Through the proposed Maritime Workforce Training Centers of Excellence, colleges such as Virginia’s Rappahannock Community College and Tidewater Community College (TCC) could help more in developing the talent pipeline for the U.S. maritime industry, which includes shipbuilders and repairmen to serve the Navy, said Rep. Rob Wittman (R-Va.), the bill’s other sponsor. The U.S. Department of Transportation (DOT) secretary would select the sites.

DOT would provide the centers with funding, technical assistance, surplus federal equipment and other assets.

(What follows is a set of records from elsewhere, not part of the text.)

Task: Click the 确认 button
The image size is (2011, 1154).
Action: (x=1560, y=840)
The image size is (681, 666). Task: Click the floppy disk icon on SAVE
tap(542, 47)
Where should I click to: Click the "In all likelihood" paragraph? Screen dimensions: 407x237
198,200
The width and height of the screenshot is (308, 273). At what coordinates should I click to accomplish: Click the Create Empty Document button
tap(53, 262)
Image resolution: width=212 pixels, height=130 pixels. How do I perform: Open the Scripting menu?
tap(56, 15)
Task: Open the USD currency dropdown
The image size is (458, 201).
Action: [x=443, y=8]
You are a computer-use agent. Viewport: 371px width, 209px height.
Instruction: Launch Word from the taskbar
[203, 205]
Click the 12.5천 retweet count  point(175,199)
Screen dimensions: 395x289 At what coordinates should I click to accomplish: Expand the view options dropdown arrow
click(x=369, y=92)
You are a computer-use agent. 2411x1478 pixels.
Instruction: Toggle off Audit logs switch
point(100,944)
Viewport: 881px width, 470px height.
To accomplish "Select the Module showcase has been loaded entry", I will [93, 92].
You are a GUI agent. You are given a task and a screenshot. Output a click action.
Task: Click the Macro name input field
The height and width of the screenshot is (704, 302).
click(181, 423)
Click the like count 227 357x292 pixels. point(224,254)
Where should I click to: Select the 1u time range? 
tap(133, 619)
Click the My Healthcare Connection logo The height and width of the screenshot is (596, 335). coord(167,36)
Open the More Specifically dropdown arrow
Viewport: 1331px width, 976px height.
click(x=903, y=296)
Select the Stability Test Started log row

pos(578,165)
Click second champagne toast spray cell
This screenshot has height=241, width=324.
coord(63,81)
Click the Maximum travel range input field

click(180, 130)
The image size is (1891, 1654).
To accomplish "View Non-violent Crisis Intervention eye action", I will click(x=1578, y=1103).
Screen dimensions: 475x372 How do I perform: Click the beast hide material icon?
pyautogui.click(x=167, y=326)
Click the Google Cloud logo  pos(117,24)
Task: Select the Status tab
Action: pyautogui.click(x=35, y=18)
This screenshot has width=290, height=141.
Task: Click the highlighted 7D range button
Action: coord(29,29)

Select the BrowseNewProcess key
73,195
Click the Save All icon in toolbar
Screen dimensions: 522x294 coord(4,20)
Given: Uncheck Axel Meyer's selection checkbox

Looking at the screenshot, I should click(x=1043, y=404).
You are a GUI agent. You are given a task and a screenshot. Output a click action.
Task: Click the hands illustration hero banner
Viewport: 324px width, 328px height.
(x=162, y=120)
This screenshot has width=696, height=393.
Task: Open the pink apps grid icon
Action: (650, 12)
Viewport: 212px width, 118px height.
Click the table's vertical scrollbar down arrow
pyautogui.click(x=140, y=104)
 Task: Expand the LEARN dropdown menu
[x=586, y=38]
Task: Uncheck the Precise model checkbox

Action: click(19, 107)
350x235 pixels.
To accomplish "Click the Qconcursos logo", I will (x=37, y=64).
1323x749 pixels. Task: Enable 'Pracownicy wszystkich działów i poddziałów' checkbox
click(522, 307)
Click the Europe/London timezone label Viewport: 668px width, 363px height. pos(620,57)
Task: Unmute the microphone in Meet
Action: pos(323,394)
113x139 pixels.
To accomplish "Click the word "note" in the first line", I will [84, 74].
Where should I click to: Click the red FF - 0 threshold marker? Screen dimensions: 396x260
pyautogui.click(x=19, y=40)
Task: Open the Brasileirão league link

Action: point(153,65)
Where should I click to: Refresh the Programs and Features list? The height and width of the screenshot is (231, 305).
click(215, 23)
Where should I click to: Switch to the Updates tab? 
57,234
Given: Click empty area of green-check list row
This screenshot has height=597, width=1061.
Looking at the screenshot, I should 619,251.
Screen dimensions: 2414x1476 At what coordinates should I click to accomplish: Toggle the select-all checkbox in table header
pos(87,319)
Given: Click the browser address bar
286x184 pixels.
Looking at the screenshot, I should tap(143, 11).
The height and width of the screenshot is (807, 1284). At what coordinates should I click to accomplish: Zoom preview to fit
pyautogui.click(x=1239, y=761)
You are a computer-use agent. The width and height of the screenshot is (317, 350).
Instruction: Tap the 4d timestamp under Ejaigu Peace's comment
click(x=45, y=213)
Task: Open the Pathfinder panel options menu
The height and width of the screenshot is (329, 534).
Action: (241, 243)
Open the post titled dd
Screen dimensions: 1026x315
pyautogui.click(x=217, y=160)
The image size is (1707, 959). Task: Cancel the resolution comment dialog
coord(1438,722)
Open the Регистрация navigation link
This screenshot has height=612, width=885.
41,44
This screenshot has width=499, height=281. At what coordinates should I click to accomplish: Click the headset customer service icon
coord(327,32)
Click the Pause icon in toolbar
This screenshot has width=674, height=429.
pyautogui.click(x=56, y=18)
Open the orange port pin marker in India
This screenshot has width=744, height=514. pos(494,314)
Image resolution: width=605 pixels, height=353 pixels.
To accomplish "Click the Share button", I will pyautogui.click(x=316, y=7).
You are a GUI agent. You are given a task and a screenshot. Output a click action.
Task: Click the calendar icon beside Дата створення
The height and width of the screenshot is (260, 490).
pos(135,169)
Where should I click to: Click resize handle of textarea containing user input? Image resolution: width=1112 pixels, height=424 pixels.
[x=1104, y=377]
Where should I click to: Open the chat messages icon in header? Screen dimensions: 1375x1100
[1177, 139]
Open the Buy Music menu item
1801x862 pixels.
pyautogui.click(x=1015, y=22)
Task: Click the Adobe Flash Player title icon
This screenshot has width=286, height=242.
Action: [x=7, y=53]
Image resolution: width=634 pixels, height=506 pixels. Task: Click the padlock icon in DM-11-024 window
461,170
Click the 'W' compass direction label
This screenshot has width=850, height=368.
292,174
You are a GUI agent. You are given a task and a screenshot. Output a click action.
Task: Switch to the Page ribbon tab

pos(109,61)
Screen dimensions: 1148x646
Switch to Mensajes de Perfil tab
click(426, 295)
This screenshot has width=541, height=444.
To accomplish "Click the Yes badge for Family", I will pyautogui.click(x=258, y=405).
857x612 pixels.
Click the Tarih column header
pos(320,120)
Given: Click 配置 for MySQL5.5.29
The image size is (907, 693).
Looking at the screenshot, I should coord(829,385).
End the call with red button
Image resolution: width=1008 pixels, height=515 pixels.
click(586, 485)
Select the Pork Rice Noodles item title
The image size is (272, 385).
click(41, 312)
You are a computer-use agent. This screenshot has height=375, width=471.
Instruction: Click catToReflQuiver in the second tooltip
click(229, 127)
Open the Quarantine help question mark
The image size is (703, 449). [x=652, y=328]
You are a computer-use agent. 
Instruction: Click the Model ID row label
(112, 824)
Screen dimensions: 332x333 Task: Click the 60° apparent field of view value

In additional to supporting existing maritime programs, the additional help would also assist designated centers to admit more students; recruit and train faculty; expand facilities; create new maritime career pathways; and award students credit for prior experience, including military service.

Ready to serve

According to the U.S. Department of Labor, there will be a 15 to 20 percent shortage in qualified maritime journeymen through 2020.

The Port of Virginia is handling record cargo volumes, said John Reinhart, executive director of the Virginia Port Authority. To meet the growth, the port is investing in its terminals to increase the annual capacity by 1 million container units by 2020, he said.

“Our industry partners have told us repeatedly how critical it is to ramp up training in an industry that will require a skilled workforce to remain economically competitive,” said TCC President Edna V. Baehre-Kolovani, which hosts the Southeast Maritime and Transportation (SMART) Center, the only National Science Foundation Advanced Technology Education Center devoted to developing the maritime workforce.

TCC also offers academic and workforce training programs in many of the maritime and energy skills that employers are seeking, including logistics, supply chain management, warehouse and distribution, welding, diesel and gasoline engines, alternative energies and industrial technologies.

San Jacinto College is home to Texas’ first maritime transportation associate degree program. (Photo: SJC)

A center of excellence designation for San Jacinto College in the Houston area — which is second in the nation for maritime jobs — would allow the college to continue to provide U.S. Coast Guard (USCG)-approved training to help meet the workforce needs of the Gulf Coast region, said President Brenda Hellyer.

The maritime industry requires technical skills training and licensing, even for entry-level positions. To earn appropriate credentials for each level of maritime industry employment, workers must complete regular training from course providers approved by the USCG. Community and technical colleges offer this training on an affordable basis.

Since 2010, San Jacinto’s maritime program has awarded more than 5,500 USCG-approved course completion certificates. It also introduced the state’s first associate degree program in maritime transportation to train those new to the maritime industry. Last year, it opened a new maritime technology and training center on the Maritime Campus in La Porte, Texas.